**TEXT BLOCK**
2020 Palauan constitutional referendum
| 1 May 2020 |

Results
| Choice | Votes | % |
| Yes | 4,327 | 96.80% |
| No | 143 | 3.20% |
| Valid votes | 4,470 | 99.82% |
| Invalid or blank votes | 8 | 0.18% |
| Total votes | 4,478 | 100.00% |
| Registered voters/turnout | 14,470 | 30.95% |

= 2020 Palauan constitutional referendum =

A constitutional referendum was held in Palau on 1 May 2020. Voters were asked whether they approved of an amendment to article 1 of the constitution, which defined its maritime borders. The proposal was approved by 97% of voters.

==Amendments==
The amendment proposed deleting part (b) of article 1, section 1, leaving the maritime border defined only by part (a). President Thomas Remengesau Jr. claimed this would strengthen the country's territorial claims and its negotiating position with other countries.

Items from a data source:
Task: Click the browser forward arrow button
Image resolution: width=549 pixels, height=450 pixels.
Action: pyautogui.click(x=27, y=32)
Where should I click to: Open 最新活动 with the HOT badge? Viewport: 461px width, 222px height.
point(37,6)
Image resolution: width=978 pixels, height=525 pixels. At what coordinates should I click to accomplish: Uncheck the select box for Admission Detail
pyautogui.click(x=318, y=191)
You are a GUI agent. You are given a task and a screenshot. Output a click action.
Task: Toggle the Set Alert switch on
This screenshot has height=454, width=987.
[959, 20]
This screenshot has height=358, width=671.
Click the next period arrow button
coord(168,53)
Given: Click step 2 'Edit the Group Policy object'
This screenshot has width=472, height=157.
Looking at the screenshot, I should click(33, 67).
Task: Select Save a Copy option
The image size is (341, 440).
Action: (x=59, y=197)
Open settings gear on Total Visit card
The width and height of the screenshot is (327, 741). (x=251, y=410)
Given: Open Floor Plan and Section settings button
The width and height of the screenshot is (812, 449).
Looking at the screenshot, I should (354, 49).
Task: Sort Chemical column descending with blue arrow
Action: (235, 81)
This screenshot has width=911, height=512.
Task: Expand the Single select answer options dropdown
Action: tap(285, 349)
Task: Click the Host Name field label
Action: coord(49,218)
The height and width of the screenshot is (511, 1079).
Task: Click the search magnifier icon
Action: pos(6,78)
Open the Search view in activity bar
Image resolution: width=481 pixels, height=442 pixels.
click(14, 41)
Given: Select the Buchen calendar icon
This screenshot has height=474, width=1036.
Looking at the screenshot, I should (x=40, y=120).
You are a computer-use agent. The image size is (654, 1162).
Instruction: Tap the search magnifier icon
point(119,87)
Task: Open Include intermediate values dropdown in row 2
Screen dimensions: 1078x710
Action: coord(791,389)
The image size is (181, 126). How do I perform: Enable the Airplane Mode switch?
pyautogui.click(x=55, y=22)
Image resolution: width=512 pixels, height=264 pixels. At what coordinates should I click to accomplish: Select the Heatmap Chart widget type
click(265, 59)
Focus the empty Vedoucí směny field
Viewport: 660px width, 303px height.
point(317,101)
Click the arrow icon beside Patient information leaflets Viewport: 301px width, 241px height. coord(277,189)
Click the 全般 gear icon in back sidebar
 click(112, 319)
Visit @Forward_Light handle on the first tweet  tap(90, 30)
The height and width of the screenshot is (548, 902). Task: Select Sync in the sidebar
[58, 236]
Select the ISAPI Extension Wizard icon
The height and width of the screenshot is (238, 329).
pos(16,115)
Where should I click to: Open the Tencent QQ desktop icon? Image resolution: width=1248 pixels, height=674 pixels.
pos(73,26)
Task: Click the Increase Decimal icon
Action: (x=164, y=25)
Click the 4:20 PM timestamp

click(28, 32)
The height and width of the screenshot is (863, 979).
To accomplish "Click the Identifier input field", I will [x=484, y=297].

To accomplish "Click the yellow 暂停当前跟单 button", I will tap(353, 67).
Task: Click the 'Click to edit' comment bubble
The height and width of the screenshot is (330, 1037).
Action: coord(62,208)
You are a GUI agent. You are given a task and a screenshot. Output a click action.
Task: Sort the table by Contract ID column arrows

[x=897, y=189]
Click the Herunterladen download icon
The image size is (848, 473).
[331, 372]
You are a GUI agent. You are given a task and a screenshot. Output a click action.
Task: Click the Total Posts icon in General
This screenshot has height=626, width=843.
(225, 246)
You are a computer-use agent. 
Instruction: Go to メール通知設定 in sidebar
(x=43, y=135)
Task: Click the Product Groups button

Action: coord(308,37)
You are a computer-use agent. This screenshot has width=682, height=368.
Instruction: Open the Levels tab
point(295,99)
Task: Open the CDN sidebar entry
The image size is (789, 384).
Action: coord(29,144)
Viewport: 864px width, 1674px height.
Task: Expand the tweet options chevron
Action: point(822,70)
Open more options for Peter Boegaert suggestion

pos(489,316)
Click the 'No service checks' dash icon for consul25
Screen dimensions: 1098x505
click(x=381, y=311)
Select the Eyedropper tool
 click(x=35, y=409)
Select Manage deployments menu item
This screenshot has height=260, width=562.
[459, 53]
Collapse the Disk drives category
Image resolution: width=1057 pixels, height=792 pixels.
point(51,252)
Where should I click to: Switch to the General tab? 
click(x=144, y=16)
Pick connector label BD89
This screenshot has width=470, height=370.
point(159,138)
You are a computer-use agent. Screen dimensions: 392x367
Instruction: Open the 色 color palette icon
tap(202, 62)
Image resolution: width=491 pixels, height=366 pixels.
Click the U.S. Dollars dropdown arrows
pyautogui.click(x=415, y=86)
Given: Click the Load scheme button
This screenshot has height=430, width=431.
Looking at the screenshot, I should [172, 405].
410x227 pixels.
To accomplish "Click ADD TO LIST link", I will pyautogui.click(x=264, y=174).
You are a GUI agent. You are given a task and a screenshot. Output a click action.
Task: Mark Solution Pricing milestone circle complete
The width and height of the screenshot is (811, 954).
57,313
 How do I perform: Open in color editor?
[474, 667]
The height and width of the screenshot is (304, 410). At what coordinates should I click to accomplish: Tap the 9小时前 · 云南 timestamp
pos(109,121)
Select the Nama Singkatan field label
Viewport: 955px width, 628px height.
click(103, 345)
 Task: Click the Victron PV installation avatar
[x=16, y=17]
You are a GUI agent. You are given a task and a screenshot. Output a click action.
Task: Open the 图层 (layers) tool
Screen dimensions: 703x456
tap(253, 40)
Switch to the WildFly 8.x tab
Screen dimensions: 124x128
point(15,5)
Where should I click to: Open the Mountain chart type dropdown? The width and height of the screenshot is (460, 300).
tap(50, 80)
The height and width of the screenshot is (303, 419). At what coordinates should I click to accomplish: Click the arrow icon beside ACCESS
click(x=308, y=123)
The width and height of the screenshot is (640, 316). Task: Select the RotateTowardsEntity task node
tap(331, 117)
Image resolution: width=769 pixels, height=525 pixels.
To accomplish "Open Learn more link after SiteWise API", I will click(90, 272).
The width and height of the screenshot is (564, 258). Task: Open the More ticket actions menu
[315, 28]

**WHAT IS REQUIRED**
From the referendum text, repeat the part that opens with the words containing "A constitutional referendum" and closes with "97% of voters.", substituting "sea boundaries" for "maritime borders". The material is separate from the referendum text.

**REPLY**
A constitutional referendum was held in Palau on 1 May 2020. Voters were asked whether they approved of an amendment to article 1 of the constitution, which defined its sea boundaries. The proposal was approved by 97% of voters.